[Records excerpted from a collection]
┌──

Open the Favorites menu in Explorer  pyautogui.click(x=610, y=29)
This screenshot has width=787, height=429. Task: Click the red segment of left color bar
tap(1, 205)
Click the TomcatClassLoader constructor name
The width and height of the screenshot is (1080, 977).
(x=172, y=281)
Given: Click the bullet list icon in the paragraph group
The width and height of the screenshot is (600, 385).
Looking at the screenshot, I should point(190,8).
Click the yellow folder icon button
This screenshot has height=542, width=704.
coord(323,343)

└──
┌──

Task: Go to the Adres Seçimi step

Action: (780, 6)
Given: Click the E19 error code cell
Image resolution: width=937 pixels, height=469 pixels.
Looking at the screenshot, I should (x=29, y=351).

└──

## WHAT THIS TASK INVOLVES
Every line that contains the string "Given" should be returned from the data.

## RESPONSE TO THE TASK
Given: Click the bullet list icon in the paragraph group
Given: Click the E19 error code cell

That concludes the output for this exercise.